Wooded ladder“There’s a tendency for a person with legal training to provide advice that is very conservative. If there’s a crisis, they’ll say, ‘Don’t say anything.’ That might be good legal advice, but it might be bad business advice. If you restrict yourself to legal advice in the purest sense, you’ll be limiting your ability to contribute to the broader business issues.”
– Hugh Arnold, academic director of the Business Leadership Program for In-House Counsel at Rotman School of Management.


This story is part of our in-depth guide to in-house counsel.

In-house counsel guide: How to make it to the top

Precedent: What prompted you to go in-house? Jacqueline Moss at CIBC
I was an associate at Blakes and had been seconded to the CIBC legal department for six months. After that, I became partner and I started to do a lot of deals for CIBC. I was then asked by Mike Capatides, chief administrative officer and general counsel, administration division, to be the Canadian general counsel. It was a fantastic opportunity — and a big job at that point in my career.

How does working in-house differ from being at a law firm?
When I went in-house at CIBC it was more about being an advisor. You get a chance to understand the business and take part not only in legal decisions but assisting in business decisions. From a work-life balance perspective you have more control and can even out the hours more. You don’t get the same extreme peaks and valleys. Our in-house lawyers put in long hours — but they’re more steady hours. In terms of compensation, you won’t make what a senior partner makes. Coming in, it can be comparable to the level you’re at in a firm but the changes are more incremental.

What do lawyers bring to business?
Legal training teaches you how to think, to be analytical and articulate. It teaches you how to get your point across. It’s great communications training. These are all critical skills in a corporate environment. Lawyers also bring diversity to the thinking of the leadership team.

What special skills set in-house lawyers apart from those working at a firm?
You better understand the business. When I was building our internal legal team, I recall our investment bankers liked going to external counsel. The guy I hired to do the work internally knew the business well. The investment bankers were skeptical. Soon after, one of the executives said to the management team, “this guy’s the real deal, he knows our business.” That’s what matters to them.

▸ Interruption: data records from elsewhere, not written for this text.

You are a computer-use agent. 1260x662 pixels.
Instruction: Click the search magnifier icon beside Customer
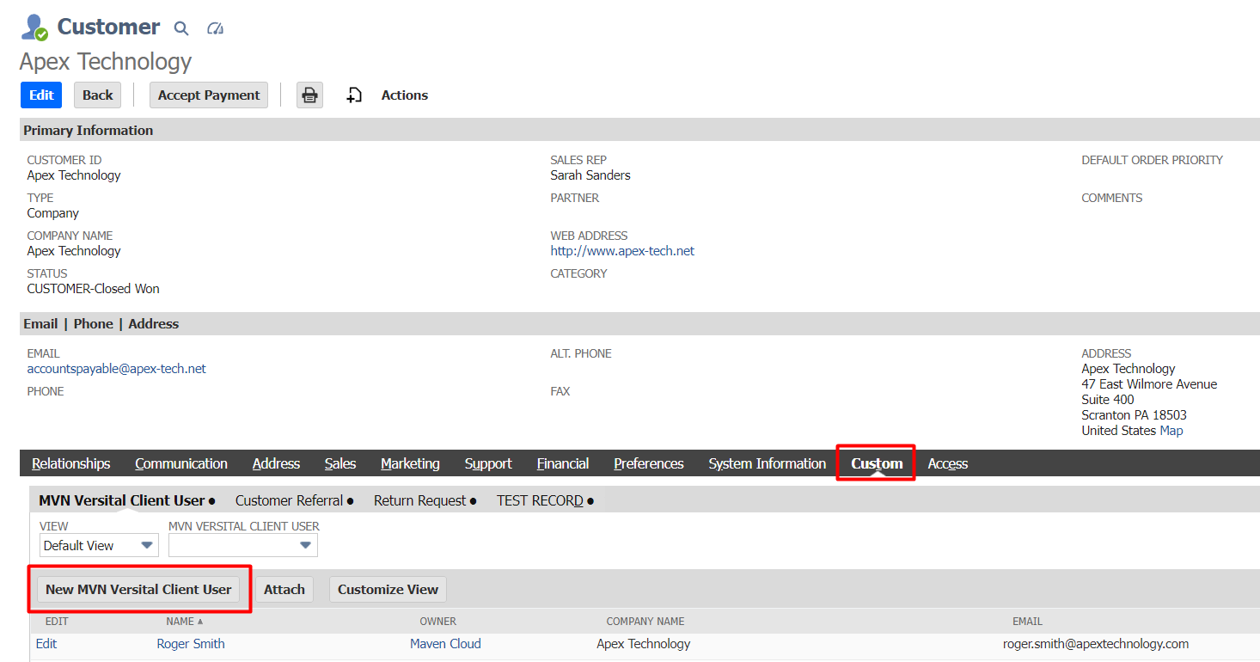click(181, 28)
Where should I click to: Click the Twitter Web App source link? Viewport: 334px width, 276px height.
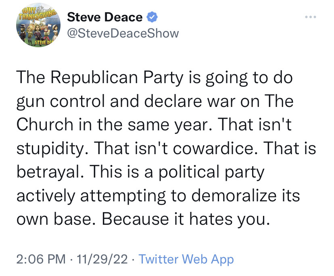click(186, 259)
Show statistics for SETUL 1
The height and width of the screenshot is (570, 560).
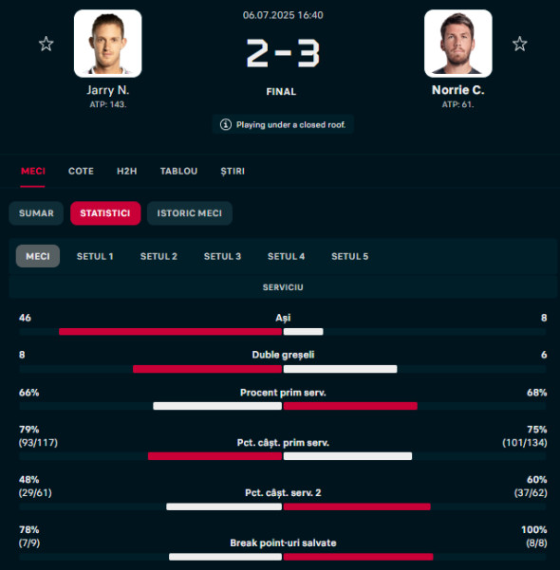(x=95, y=256)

There seems to be a growing number of lawyersturned- executives here and in the United States. Why do you think that is?
I believe it’s because legal training is a skill. As a corporate lawyer you learn about many businesses and get to understand them well. So, you have opportunities to leverage that experience. I also think that the ability to balance career goals with life goals makes it appealing.

What advice do you have for young lawyers looking to go in-house?
Get trained really well at the large law firms. Once you’re in-house, there’s just not the same level of training available.

What about for in-house lawyers looking to advance once they’re hired?
Really get to know the business because you need to be more than a lawyer — you need to be a strong advisor to really succeed.